◆ Prompt: Nothing is to be left out; print all the entries exactly.

━━ Entries shown ━━

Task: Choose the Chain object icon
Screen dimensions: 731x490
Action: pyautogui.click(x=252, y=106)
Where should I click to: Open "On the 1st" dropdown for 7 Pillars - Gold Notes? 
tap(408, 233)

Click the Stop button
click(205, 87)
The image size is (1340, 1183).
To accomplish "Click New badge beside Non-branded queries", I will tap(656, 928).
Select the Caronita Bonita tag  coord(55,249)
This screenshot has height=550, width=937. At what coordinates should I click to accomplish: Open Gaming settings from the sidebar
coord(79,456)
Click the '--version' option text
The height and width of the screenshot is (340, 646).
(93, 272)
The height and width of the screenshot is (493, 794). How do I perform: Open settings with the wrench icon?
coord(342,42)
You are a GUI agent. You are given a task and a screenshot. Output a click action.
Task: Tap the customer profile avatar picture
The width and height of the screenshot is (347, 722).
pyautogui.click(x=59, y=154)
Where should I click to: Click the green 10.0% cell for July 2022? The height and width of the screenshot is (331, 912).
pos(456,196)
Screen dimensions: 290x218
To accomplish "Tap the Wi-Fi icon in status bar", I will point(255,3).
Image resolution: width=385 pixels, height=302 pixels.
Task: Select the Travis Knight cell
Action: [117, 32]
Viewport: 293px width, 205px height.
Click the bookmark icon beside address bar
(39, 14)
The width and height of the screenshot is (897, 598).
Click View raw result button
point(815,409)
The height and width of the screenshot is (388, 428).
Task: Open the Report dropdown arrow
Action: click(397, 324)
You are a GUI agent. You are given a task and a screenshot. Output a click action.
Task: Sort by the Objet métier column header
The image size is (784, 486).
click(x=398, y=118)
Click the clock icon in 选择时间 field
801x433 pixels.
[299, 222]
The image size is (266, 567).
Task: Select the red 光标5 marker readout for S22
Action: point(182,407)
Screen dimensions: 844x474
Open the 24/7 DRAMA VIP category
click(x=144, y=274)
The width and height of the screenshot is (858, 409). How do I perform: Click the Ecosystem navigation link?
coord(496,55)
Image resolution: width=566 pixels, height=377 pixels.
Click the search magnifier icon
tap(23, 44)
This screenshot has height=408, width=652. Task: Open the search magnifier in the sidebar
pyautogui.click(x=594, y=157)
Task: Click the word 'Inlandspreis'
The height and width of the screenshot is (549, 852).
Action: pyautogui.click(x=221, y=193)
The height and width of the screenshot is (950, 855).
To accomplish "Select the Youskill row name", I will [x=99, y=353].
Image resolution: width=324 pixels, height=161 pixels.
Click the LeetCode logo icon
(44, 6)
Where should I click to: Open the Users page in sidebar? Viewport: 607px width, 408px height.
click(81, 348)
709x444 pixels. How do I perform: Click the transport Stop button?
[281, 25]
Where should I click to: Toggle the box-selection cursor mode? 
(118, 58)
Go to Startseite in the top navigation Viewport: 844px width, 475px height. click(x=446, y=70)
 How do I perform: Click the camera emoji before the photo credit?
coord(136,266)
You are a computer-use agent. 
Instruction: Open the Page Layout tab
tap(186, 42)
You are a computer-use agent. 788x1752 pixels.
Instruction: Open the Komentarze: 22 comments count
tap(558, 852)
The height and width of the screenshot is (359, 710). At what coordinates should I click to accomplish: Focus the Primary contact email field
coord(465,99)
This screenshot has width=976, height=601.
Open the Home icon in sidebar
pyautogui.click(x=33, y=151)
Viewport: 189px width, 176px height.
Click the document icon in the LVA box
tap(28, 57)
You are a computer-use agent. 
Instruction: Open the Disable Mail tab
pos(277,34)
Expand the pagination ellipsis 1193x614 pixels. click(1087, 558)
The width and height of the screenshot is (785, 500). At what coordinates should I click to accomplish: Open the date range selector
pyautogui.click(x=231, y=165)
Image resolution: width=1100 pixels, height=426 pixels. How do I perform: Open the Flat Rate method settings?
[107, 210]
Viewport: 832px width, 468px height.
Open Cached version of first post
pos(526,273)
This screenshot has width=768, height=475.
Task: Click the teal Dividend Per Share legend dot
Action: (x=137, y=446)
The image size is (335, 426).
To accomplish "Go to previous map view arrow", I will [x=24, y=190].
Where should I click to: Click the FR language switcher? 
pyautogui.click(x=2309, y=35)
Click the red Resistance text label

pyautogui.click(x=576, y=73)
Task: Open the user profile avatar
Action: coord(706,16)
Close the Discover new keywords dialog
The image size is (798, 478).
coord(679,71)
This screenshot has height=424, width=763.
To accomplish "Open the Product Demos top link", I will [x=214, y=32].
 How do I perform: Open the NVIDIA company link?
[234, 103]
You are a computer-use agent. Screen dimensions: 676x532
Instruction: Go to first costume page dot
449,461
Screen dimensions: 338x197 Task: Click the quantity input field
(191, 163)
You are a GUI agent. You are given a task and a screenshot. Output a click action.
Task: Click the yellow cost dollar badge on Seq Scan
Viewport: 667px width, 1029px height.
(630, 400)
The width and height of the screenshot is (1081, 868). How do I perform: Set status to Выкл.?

━━━

◆ Answer section:
Task: Choose the Chain object icon
Screen dimensions: 731x490
Action: pyautogui.click(x=252, y=106)
Where should I click to: Open "On the 1st" dropdown for 7 Pillars - Gold Notes? 
tap(408, 233)

Click the Stop button
click(205, 87)
The image size is (1340, 1183).
To accomplish "Click New badge beside Non-branded queries", I will tap(656, 928).
Select the Caronita Bonita tag  coord(55,249)
This screenshot has height=550, width=937. At what coordinates should I click to accomplish: Open Gaming settings from the sidebar
coord(79,456)
Click the '--version' option text
The height and width of the screenshot is (340, 646).
(93, 272)
The height and width of the screenshot is (493, 794). How do I perform: Open settings with the wrench icon?
coord(342,42)
You are a GUI agent. You are given a task and a screenshot. Output a click action.
Task: Tap the customer profile avatar picture
The width and height of the screenshot is (347, 722).
pyautogui.click(x=59, y=154)
Where should I click to: Click the green 10.0% cell for July 2022? The height and width of the screenshot is (331, 912).
pos(456,196)
Screen dimensions: 290x218
To accomplish "Tap the Wi-Fi icon in status bar", I will point(255,3).
Image resolution: width=385 pixels, height=302 pixels.
Task: Select the Travis Knight cell
Action: [117, 32]
Viewport: 293px width, 205px height.
Click the bookmark icon beside address bar
(39, 14)
The width and height of the screenshot is (897, 598).
Click View raw result button
point(815,409)
The height and width of the screenshot is (388, 428).
Task: Open the Report dropdown arrow
Action: click(397, 324)
You are a GUI agent. You are given a task and a screenshot. Output a click action.
Task: Sort by the Objet métier column header
The image size is (784, 486).
click(x=398, y=118)
Click the clock icon in 选择时间 field
801x433 pixels.
[299, 222]
The image size is (266, 567).
Task: Select the red 光标5 marker readout for S22
Action: point(182,407)
Screen dimensions: 844x474
Open the 24/7 DRAMA VIP category
click(x=144, y=274)
The width and height of the screenshot is (858, 409). How do I perform: Click the Ecosystem navigation link?
coord(496,55)
Image resolution: width=566 pixels, height=377 pixels.
Click the search magnifier icon
tap(23, 44)
This screenshot has height=408, width=652. Task: Open the search magnifier in the sidebar
pyautogui.click(x=594, y=157)
Task: Click the word 'Inlandspreis'
The height and width of the screenshot is (549, 852).
Action: pyautogui.click(x=221, y=193)
The height and width of the screenshot is (950, 855).
To accomplish "Select the Youskill row name", I will [x=99, y=353].
Image resolution: width=324 pixels, height=161 pixels.
Click the LeetCode logo icon
(44, 6)
Where should I click to: Open the Users page in sidebar? Viewport: 607px width, 408px height.
click(81, 348)
709x444 pixels. How do I perform: Click the transport Stop button?
[281, 25]
Where should I click to: Toggle the box-selection cursor mode? 
(118, 58)
Go to Startseite in the top navigation Viewport: 844px width, 475px height. click(x=446, y=70)
 How do I perform: Click the camera emoji before the photo credit?
coord(136,266)
You are a computer-use agent. 
Instruction: Open the Page Layout tab
tap(186, 42)
You are a computer-use agent. 788x1752 pixels.
Instruction: Open the Komentarze: 22 comments count
tap(558, 852)
The height and width of the screenshot is (359, 710). At what coordinates should I click to accomplish: Focus the Primary contact email field
coord(465,99)
This screenshot has width=976, height=601.
Open the Home icon in sidebar
pyautogui.click(x=33, y=151)
Viewport: 189px width, 176px height.
Click the document icon in the LVA box
tap(28, 57)
You are a computer-use agent. 
Instruction: Open the Disable Mail tab
pos(277,34)
Expand the pagination ellipsis 1193x614 pixels. click(1087, 558)
The width and height of the screenshot is (785, 500). At what coordinates should I click to accomplish: Open the date range selector
pyautogui.click(x=231, y=165)
Image resolution: width=1100 pixels, height=426 pixels. How do I perform: Open the Flat Rate method settings?
[107, 210]
Viewport: 832px width, 468px height.
Open Cached version of first post
pos(526,273)
This screenshot has width=768, height=475.
Task: Click the teal Dividend Per Share legend dot
Action: (x=137, y=446)
The image size is (335, 426).
To accomplish "Go to previous map view arrow", I will [x=24, y=190].
Where should I click to: Click the FR language switcher? 
pyautogui.click(x=2309, y=35)
Click the red Resistance text label

pyautogui.click(x=576, y=73)
Task: Open the user profile avatar
Action: coord(706,16)
Close the Discover new keywords dialog
The image size is (798, 478).
coord(679,71)
This screenshot has height=424, width=763.
To accomplish "Open the Product Demos top link", I will [x=214, y=32].
 How do I perform: Open the NVIDIA company link?
[234, 103]
You are a computer-use agent. Screen dimensions: 676x532
Instruction: Go to first costume page dot
449,461
Screen dimensions: 338x197 Task: Click the quantity input field
(191, 163)
You are a GUI agent. You are given a task and a screenshot. Output a click action.
Task: Click the yellow cost dollar badge on Seq Scan
Viewport: 667px width, 1029px height.
(630, 400)
The width and height of the screenshot is (1081, 868). How do I perform: Set status to Выкл.?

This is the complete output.